Google Cloud Storage
Last updated
Last updated
This guide describes how to connect Aporia to a Google Cloud Storage (GCS) data source in order to monitor your ML Model in production.
We will assume that your model inputs, outputs, and optionally delayed actuals are stored in a file in GCS. Currently, the following file formats are supported:
parquet
json
This data source may also be used to connect to your model's training dataset to be used as a baseline for model monitoring.
In order to provide access to GCS, you'll need to update your Aporia Dataproc worker service account with the necessary API permissions.
Go to the Cloud Storage buckets page.
Select the buckets where your data is stored.
Click on the permissions button:
On the Permissions tab, click on the Add Principal button.
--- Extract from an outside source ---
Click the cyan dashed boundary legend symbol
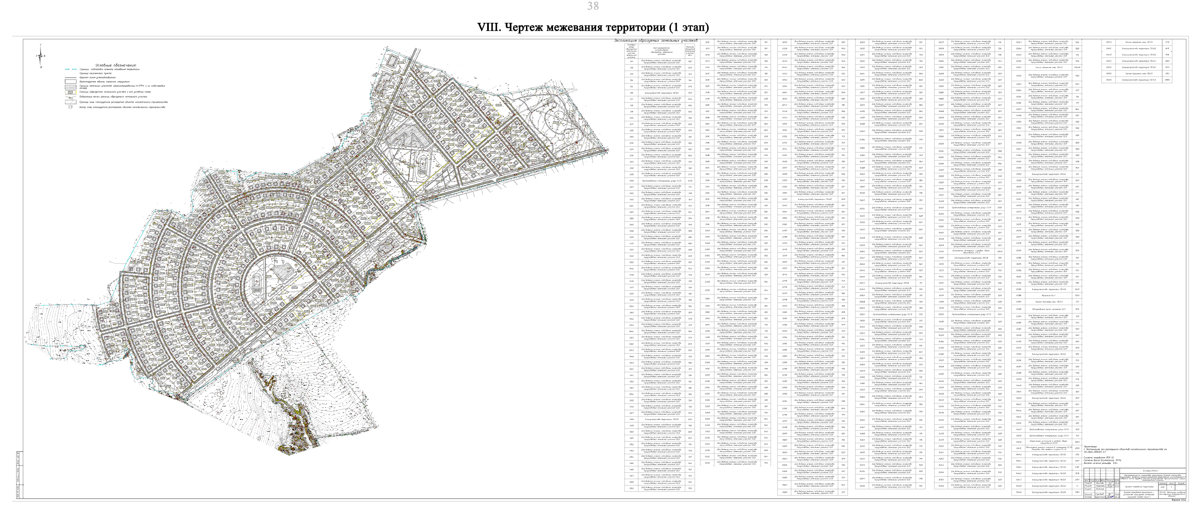This screenshot has height=507, width=1191. coord(71,69)

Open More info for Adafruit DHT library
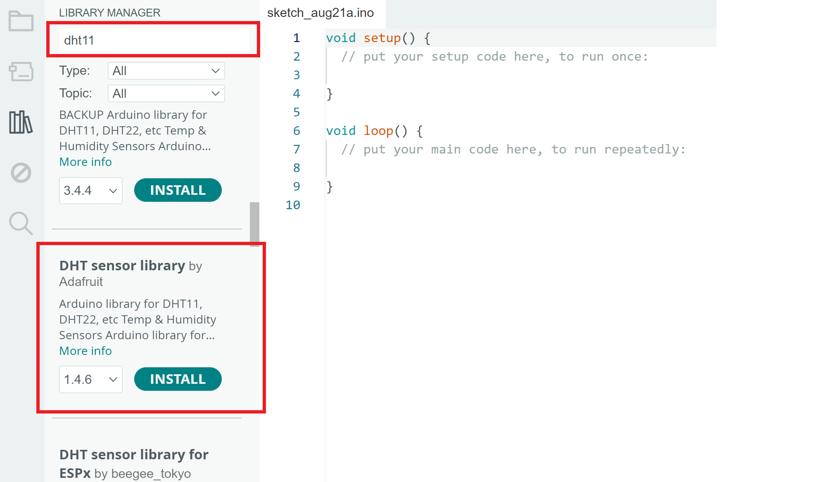[x=85, y=351]
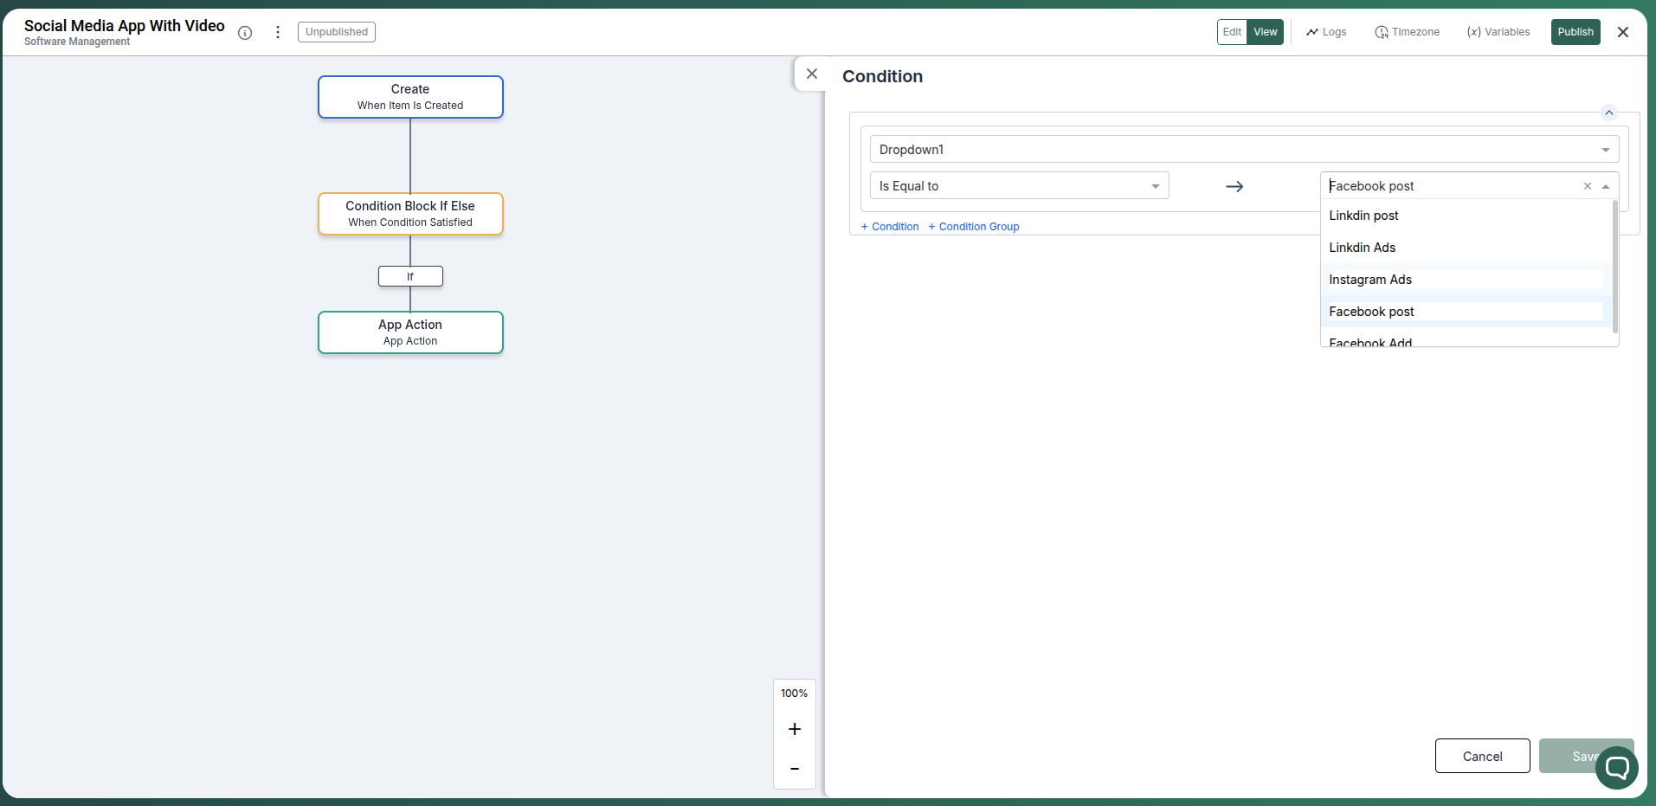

On the Grant access page, do the following:
Add the Aporia Dataproc Worker Service Account as a principal.
Assign the Storage Object Viewer role
Click Save.
Now Aporia has the read permission it needs to connect to the GSC buckets you have granted permissions.
Go to the Aporia platform and log in to your account.
Go to the Integrations page and click on the Data Connectors tab
Scroll to Connect New Data Source section
Click Connect on the GCS card and follow the instructions
Bravo! 👏 now you can use the data source you've created across all your models in Aporia.